ところが,現在の状況のままで多くの人が「看取り」を選択し,かつ,国も「看取り」を積極的に勧めた場合,問題が生じるのではないかと思われます。「看取り」の後,死後の手当てが全くされていないためです。
先に記載したとおり41.5%の高齢者が「看取り」を希望していながら,同じ調査によると46.2%の高齢者が終末期の過ごし方について「誰とも話し合ったことがない。」と回答しているほか,大阪市内のある地域包括支援センターが介護支援専門員に対して実施したアンケートでも,高齢者に対して「死後のこと」を尋ねたところ,「死後のことを聞いても明確な返答がなかった」,「葬儀,死後の事務等について本人が拒否されるため,話をすることが出来なかった」(「そんな事,言ってくれるな! ちゃんと考えてるよ!」,「どないかなるだろう」など)という回答が寄せられています。

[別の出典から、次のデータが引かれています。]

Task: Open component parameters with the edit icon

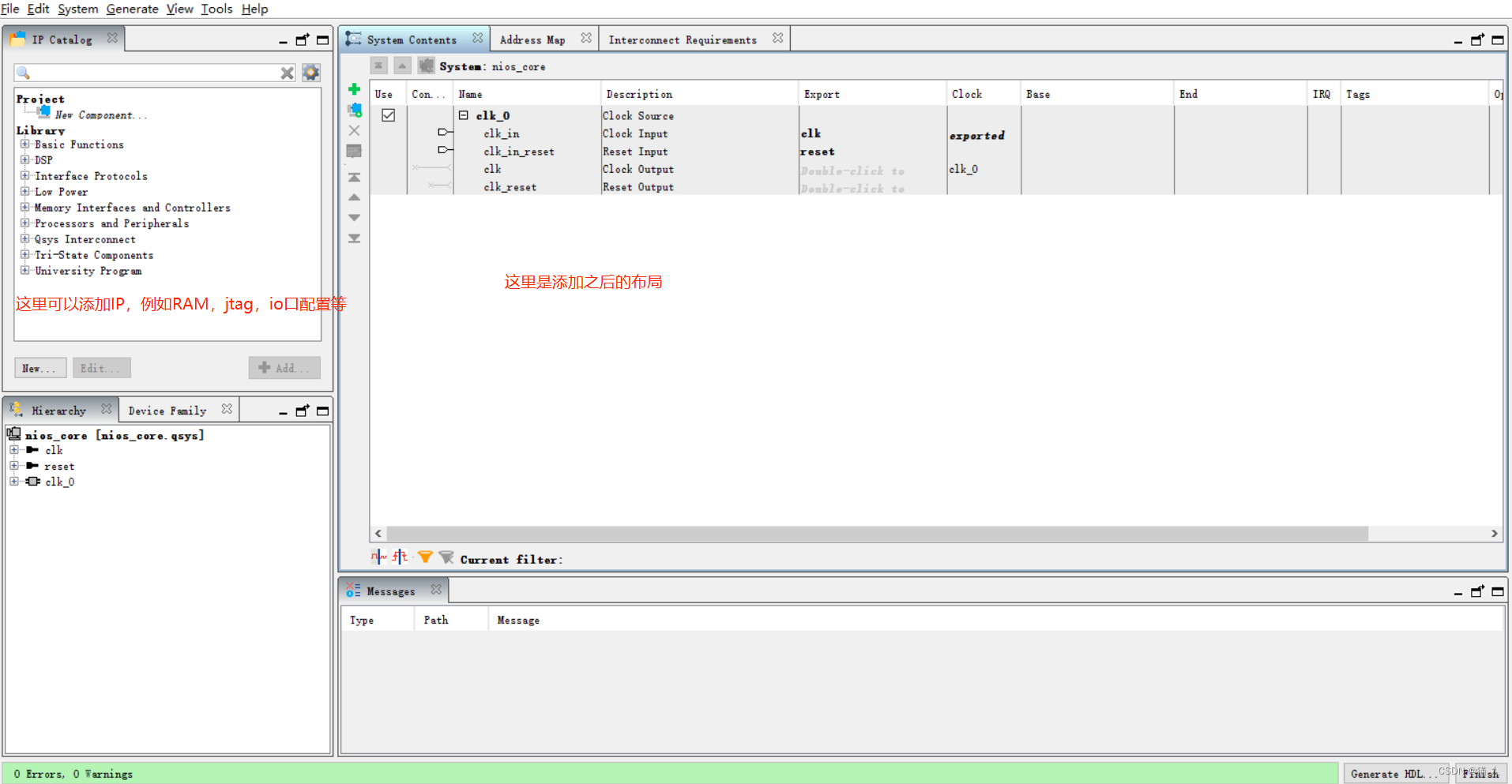Action: [x=354, y=150]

このような状況で親族とも疎遠な高齢者が「看取り」を選択した場合,死後に複数の問題が生起します。その内,最初に生起するのは死亡届と火葬に関する問題です。
まず,死亡届を出すことができません。死亡届の提出義務者は同居の親族,その他の同居者及び家主・地主又は家屋若しくは土地の管理人で(戸籍法87条1項),届出権利者はその他の親族と成年後見人,保佐人,補助人及び任意後見人(以下「後見人等」という。)ですが(同2項),亡くなった方が一人暮らしで,しかも,自宅が持ち家又は分譲マンションである場合,1項の提出義務者は誰もいません。さらに,親族とも疎遠で後見人等もいない場合,親族が誰も死亡届を出してくれなければ,当該高齢者の死亡届が出されない状況が続いてしまいます。その結果,火葬の許可(墓地,埋葬等に関する法律5条)が滞り,戸籍・住民票が残っているなどの問題が生じます(※:最終的には自治体・法務局が調整し死亡記載を行うが,これには大変手間がかかります。戸籍法44条3項,24条2項)。

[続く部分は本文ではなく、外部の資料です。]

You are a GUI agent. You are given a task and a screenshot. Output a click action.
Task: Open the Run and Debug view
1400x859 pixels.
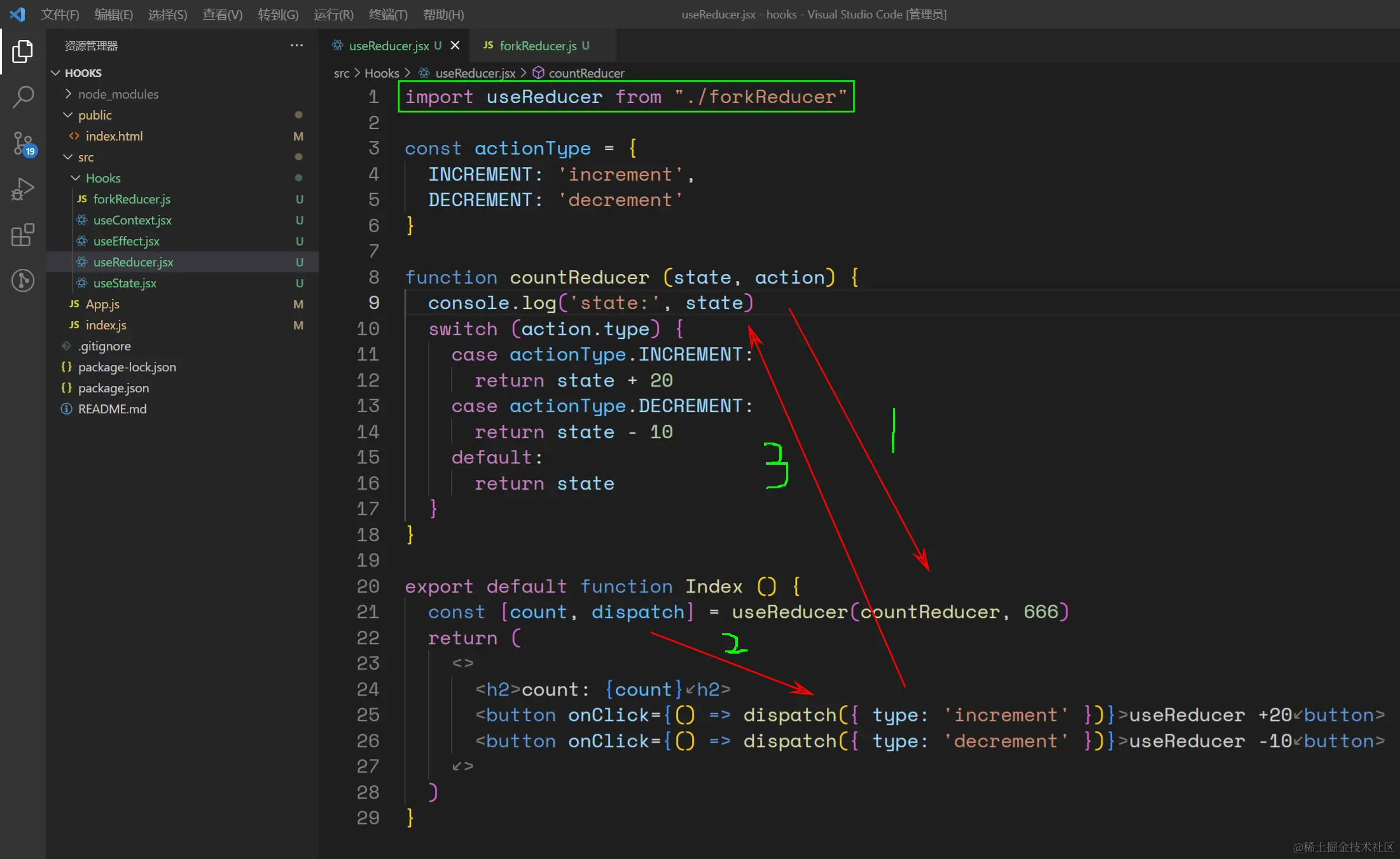click(x=22, y=189)
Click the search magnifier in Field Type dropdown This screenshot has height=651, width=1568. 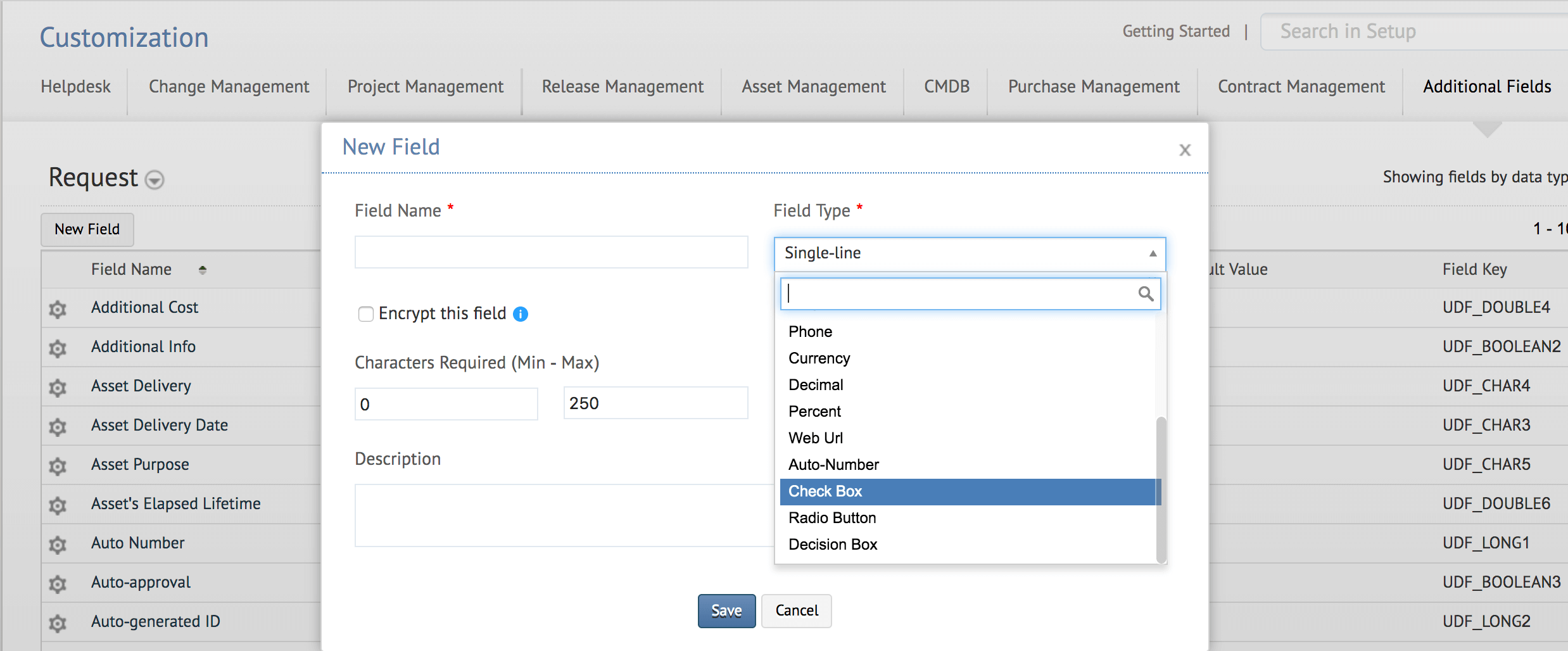click(1145, 294)
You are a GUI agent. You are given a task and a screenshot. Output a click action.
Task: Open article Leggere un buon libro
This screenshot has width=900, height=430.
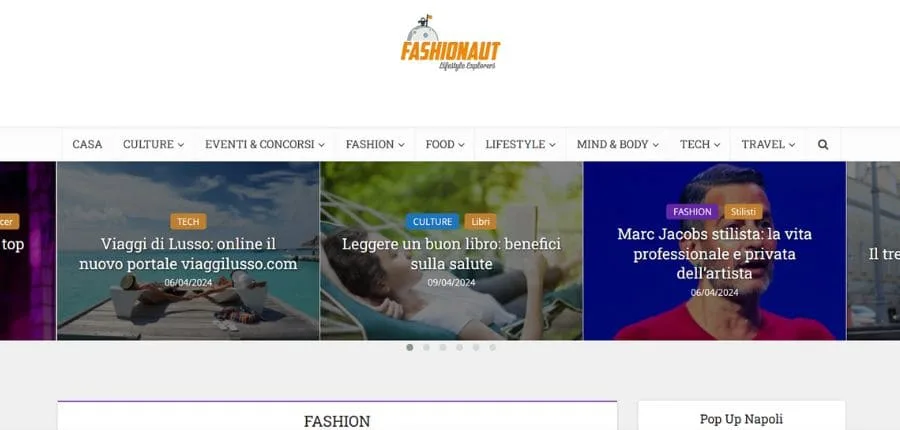pyautogui.click(x=451, y=254)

この問題に対処するために,終末期を迎える前,「看取り」を選択する前に,火葬,供養,行政官庁等への諸届等に関する事務を第三者に委任する死後事務委任契約を締結することが考えられます。これを締結すれば,当該第三者が受託した死後事務を行うことができますし,また,副次的に委託者・本人の生前から,いわゆる職務上請求によって委託者・本人の親族調査を行い,判明した親族に対して終末期の過ごし方などについて話し合うことを促すこともできると思われます。あわせて,任意後見契約を締結しておけば,任意後見人として死亡届を提出することができます。
親族とも疎遠でひとり暮らしの高齢者が「看取り」を選択する場合には,死後事務委任契約及び任意後見契約が必須であると思われます。
今後,「看取り」を選択する高齢者の数が増加すれば,それだけ死後事務受託者・任意後見人の数も必要になる。その数を1つでも賄うと同時に,死後事務委任契約・任意後見契約を普及させるために,活動すべきではないかと思います。